Task: Copy out the items starting with the line containing "Where should I" and going on through the line containing "pyautogui.click(x=213, y=88)", keeping every character the same.
** Start of Records to process **
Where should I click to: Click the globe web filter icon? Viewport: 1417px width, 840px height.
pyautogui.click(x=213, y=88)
** End of Records to process **
** Start of Records to process **
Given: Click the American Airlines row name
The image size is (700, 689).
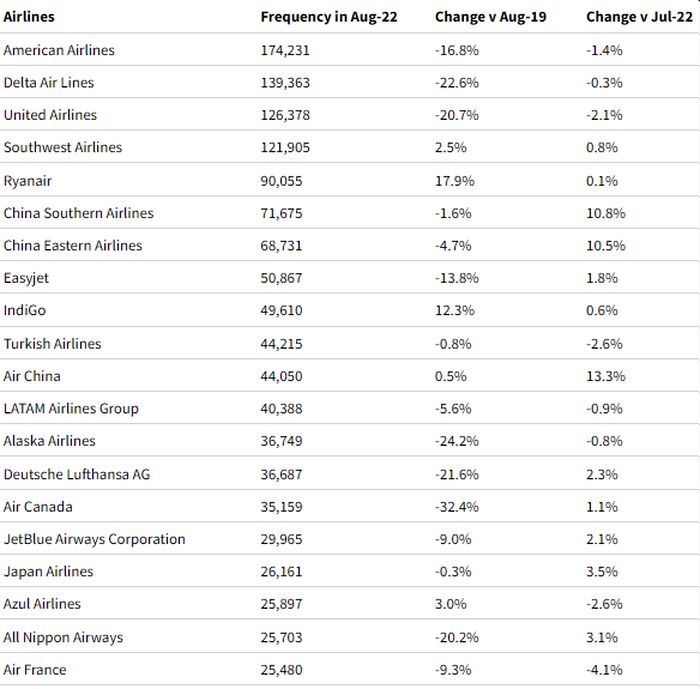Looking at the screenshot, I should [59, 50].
** End of Records to process **
** Start of Records to process **
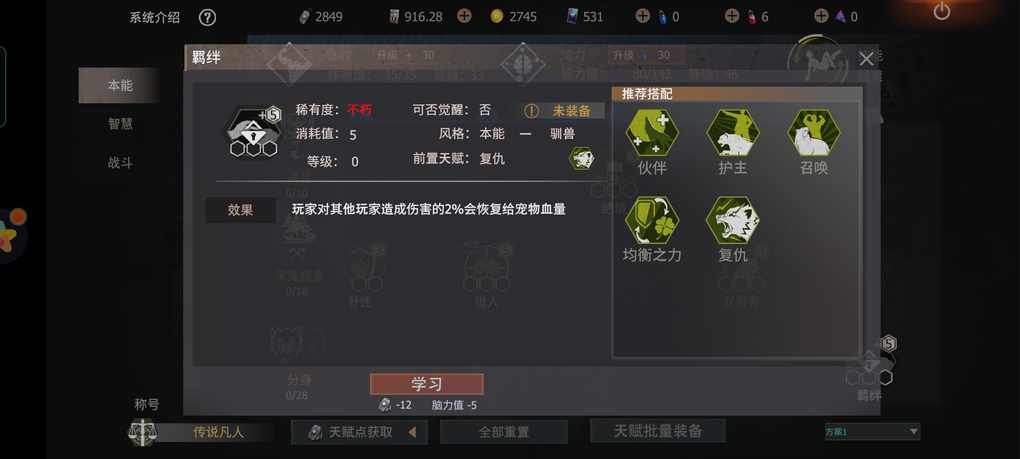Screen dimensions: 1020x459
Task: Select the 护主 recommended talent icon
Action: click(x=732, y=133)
** End of Records to process **
Task output:
Where should I click to: Click the globe web filter icon? Viewport: 1417px width, 840px height.
pyautogui.click(x=213, y=88)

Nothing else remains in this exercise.